Idiota, tal era nomenclatura en la que se solía clasificar a aquellos que mostraban desdén por los problemas sociales y políticos (administrativos) acuciantes que eran urgente resolver para el normal desenvolvimiento de la vida en co-mu-ni-dad.

Uno de los aportes más sustantivos de la cultura griega al mundo de la civilización occidental fue, sin dudas, el hecho político en tanto nomos de la polis. La nomía de la política, es decir, la polisonomía tal como la concibe y describe Cornelius Castoriadis. Maximización de la autonomía del sujeto tanto en relación con el Estado como con la sociedad.
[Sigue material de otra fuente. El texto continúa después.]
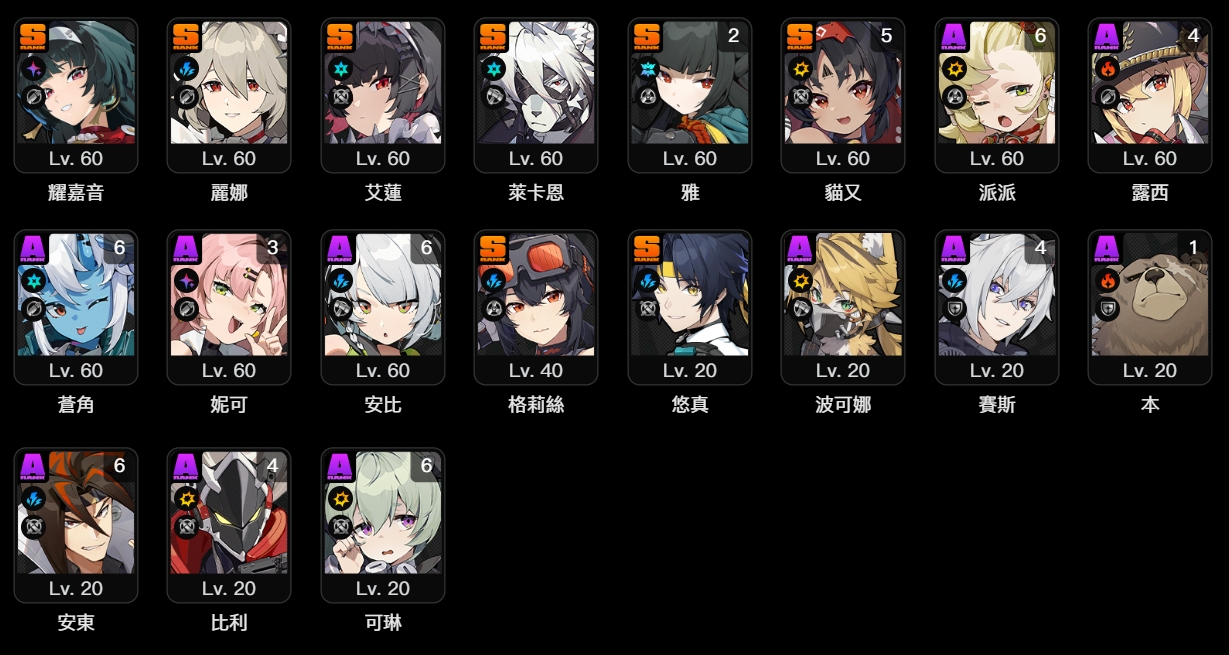
Task: Click the 安比 name label
Action: click(383, 405)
A más de 2.500 años de aquellas gestas civilizatorias de la cultura política ateniense, la especie humana hace lo que está a su alcance por preservar aquellos márgenes de autodeterminación ético-política del individuo respecto de la abstracción socio-política que el filósofo e historiador inglés Thomas Hobbes designó con el nombre de Leviatán (1651). Los seres humanos se ven cada día sometidos al imperativo insoslayable de no dejarse subsumir las terribles y asfixiantes lógicas de dominio y de reproducción del dominio en todos los órdenes de la vida social y cultural.
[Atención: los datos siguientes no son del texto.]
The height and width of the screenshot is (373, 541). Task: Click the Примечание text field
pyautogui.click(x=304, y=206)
La literatura, el teatro, la pintura, el cine, la música, las artes en general forman parte de esa totalidad subjetiva y espiritual intrínsecamente interconectada a los demás órdenes de la vida cotidiana sin las cuales el hombre literalmente no podría vivir.
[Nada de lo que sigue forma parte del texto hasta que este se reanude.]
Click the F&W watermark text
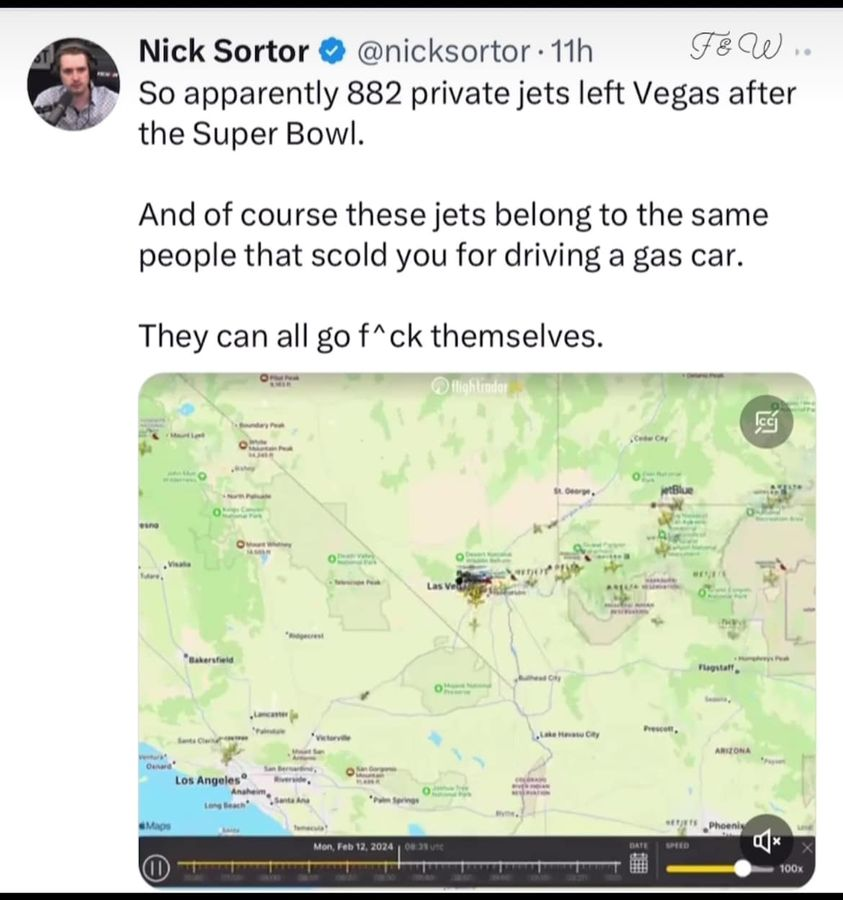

Aclaremos: obviamente sí se puede vivir sin esas manifestaciones superiores del espíritu pero a condición de quedarse en la escala subzoológica de los animales carentes de capacidad de producción de sentido en el más estricto sentido que le asigna a la expresión Paul Ricoeur. No escribimos un poema, un cuento, una novela con el expreso propósito de evadirnos de la urgente e inaplazable realidad social y política de todos los días que nos asedia y aguijonea la existencia con sus hoscos y hostiles determinaciones. Para el escritor la lengua -materna o prestada- es una viva y vivífica corriente de significados y significantes productores de sentido que interroga, asimila, plantea y replantea el orden del mundo y el mismísimo orden de la vida creada y recreada en sociedad. El lenguaje jamás es una entidad verbal asexuada o neutra. Desde la misma morfogénesis de la palabra que pugna en nuestro espíritu por nacer y expresarse en la interlocución interaccional entre hablantes el sujeto parlante se manifiesta de modo explícito o implícito de acuerdo con unas ciertas pautas que se constituyen en una dialéctica indefectible de la díada conocimiento/interés. Toda palabra comporta de suyo un cierto margen de específico interés y se orienta hacia una cierta direccionalidad  de índole ética, estética, moral y política-cultural que la inserta y compromete en una lógica dinámica más amplia, compleja y de abarcante totalidad socio-civilizatoria y siempre inserta en una singular eticidad  antropolingüística  y logocrática de evidentes filiaciones individualistas. Es innegable el logos verbal, la sintaxis sintagmática del principio de razón suficiente que rige mis explicitaciones discursivas siempre son o tratan de ser libérrimas, libertarias y por ello mismo heterodoxas.